Exercise brief:
Reproduce the records below exactly; no pictures.

Extracted records:
● ● ● ● ●
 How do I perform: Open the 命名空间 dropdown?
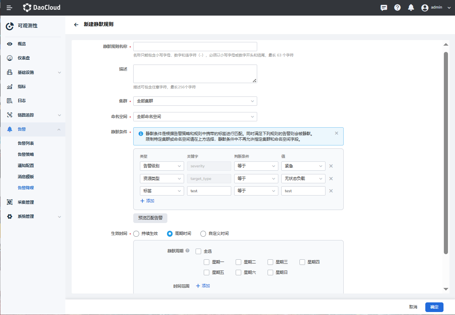(195, 117)
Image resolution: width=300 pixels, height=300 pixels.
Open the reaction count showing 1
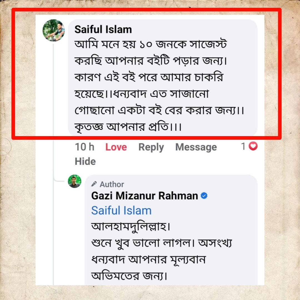[243, 146]
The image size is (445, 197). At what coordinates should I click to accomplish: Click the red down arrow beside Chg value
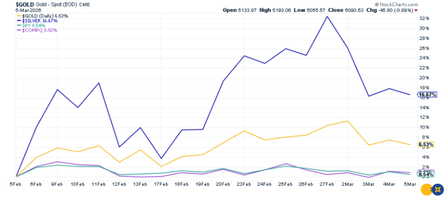416,10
● ● ● ● ●
Exercise response:
 How do I perform: Open the 命名空间 dropdown?
(195, 117)
Image resolution: width=300 pixels, height=300 pixels.
Open the reaction count showing 1
[243, 146]
The image size is (445, 197). At what coordinates should I click to accomplish: Click the red down arrow beside Chg value
416,10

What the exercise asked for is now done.